Acarian Systems Alón Circe loudspeaker Page 2
If we want things to stay as they are, things will have to change.
Maybe it was Circe's transformative powers that inspired the speaker's name. As I shuffled amplifiers and wires, the speakers went through some real personality changes. Marchisotto is insistent that the Circes be used only with components of the very highest quality, which, for him, include single-ended triode amplifiers such as the Cary CAD-805C monoblock. So I had Dennis Had send me a pair and began the proceedings with a Marchisotto-approved system consisting of an Audio Research CD2/DAC3 or Linn Sondek LP12/Lingo/Cirkus/Ekos/Arkiv/Linto front end driving the Conrad-Johnson ART and Cary 805C combo.
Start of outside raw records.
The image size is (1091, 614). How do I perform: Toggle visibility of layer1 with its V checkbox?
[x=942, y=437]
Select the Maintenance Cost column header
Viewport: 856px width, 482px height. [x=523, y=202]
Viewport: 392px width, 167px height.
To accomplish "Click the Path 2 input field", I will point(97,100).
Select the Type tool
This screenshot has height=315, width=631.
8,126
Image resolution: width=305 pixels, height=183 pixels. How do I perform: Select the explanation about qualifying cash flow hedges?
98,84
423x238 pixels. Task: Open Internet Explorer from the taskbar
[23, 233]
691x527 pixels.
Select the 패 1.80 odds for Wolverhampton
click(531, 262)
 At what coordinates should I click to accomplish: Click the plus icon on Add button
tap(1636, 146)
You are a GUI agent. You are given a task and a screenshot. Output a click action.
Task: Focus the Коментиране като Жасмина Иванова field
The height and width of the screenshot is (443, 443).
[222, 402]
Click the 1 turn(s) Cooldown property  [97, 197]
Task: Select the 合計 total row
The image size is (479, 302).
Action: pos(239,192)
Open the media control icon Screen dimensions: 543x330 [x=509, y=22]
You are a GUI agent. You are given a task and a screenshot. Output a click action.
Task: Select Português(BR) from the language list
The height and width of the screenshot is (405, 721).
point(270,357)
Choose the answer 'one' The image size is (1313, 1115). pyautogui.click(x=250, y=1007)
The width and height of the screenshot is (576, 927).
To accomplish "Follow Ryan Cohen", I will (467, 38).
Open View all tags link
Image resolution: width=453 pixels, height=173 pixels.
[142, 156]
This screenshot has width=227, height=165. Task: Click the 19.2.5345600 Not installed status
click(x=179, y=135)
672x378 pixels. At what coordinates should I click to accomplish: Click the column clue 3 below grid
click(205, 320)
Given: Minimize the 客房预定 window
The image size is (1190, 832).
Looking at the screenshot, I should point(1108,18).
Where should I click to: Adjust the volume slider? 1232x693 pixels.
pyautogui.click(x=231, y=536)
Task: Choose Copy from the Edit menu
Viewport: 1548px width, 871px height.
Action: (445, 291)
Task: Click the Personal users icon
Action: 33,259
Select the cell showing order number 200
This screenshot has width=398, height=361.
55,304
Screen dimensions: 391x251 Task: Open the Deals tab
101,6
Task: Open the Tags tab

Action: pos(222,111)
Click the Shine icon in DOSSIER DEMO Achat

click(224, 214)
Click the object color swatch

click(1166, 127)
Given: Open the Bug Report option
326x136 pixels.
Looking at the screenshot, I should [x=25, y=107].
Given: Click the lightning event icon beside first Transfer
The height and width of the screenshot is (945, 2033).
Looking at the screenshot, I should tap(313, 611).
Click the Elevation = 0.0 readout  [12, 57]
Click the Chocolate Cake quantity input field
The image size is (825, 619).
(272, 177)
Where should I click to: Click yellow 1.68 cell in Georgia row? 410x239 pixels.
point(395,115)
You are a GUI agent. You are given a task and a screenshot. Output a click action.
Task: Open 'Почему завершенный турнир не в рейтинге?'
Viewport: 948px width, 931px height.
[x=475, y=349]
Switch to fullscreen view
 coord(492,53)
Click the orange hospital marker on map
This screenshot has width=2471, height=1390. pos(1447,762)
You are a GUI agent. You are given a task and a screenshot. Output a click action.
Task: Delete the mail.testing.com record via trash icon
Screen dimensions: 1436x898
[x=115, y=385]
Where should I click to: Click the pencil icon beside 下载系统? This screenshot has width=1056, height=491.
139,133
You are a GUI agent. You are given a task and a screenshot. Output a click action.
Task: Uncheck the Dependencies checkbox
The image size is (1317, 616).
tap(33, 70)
First, we spent a great deal of time finding the right interconnects. Two that worked well were the Siltech SQ-80 G3 that the speakers are wired with, and AudioQuest Lapis. There are probably other cables I could have tried, but cable comparisons aren't high on my list of fun activities.
I can hear the tonal purity that people respond to in single-ended amplifiers, but I suspect I'm just not an SE kinda guy at heart. The highs were sweet and lovely, but I found the Circe's overall sound flaccid and very old-fashioned with the 805Cs. Nor was I getting the low-level resolution I thought a $12,000/pair loudspeaker ought to exhibit. It was as if I'd stepped back in time 25 years. By dialing in more negative feedback, I did get the amp to control the bottom end better, but the top end's purity suffered as the bass tightened up. For my tastes, and in my room, this was not a magic combination.
The far more powerful Audio Research VT200 was a different kettle of fish entirely. Highs were now extended and detailed—less sweet, perhaps, but light-years removed from harsh or forward. The midrange was extraordinary; I could hear waaay into recordings now. And the bass was impressive as the dickens. I got similar results when I tried a Mark Levinson No.332 and a pair of Accuphase M2000s, but the overall harmonic signature was considerably less rich. I don't go so far as to insist on SE triodes, but tube amplification sure did seem to bring out the best in the Circe.
One other setup consideration: Since the Circes are dipoles above 400Hz, you must position them carefully. They need breathing room to their sides—and, in my room at least, quite a bit of space behind them. In a rectangular room, I'd start with them placed on the long wall first. In some rooms they might benefit from some slight toe-in, but not in mine—I pointed 'em straight forward, about 6' apart and 4' from the front wall, with my listening chair 10' in front of them.
The one remains, the many change and pass
If'n you ask me, the Alón Circe needs a fairly hefty amplifier. But properly driven, the Circe delivers the bass goods. The bottom end is taut, tuneful, and quite deep. I really enjoyed listening to recordings with extreme LF information, such as Robert Rich's Seven Veils (Hearts of Space 11086-2), an electroacoustic fantasy on Eastern trance-inducing music.
I realize that a lot of audiophiles have nothing but contempt for this whole genre of music, claiming that since it is an artificial construct, without reference to a real-world performance, it is thus not as worthwhile as more "authentic" music types, which at least are performed in concert halls, stadiums, drawing rooms, or coffee houses. But this is a false distinction, to my mind, once we're talking of recordings—unless we're referring to that very small handful recorded in a purist two-mikes-in-a-hall fashion. Almost any studio recording these days has an audio environment constructed by its engineer, who chooses how much acoustic space informs the instruments, and where the instruments are represented in the soundstage—to the point where different instruments in the mix may be informed by different acoustics, even when recorded in the same space at the same time. The best "soundscape" manipulators, such as Rich, create sonic worlds as rich and fascinating as any captured by the purists—some might even argue more so.
Seven Veils sounded fantastic on the Circes. The bass was incredibly deep and articulate, brimming over with warmth. The differences in the manipulated acoustics used in each piece were easily distinguished. The admittedly artificial soundstage didn't sound that way—Rich is a genius at constructing believable soundscapes, and the ones on Seven Veils are convincing.
The bass on Jimmie Vaughan's Out There CD (Epic EK 67653) was powerfully boogielicious as well. Vaughan doesn't use a bass player, most of the bottom on this disc coming from his own tasty guitar work and Bill Willis' Hammond B-3. Yet on this disc as well, I was aware of a bottom-end warmth quite different from that of the similarly priced B&W Nautilus 801 that I reviewed in January.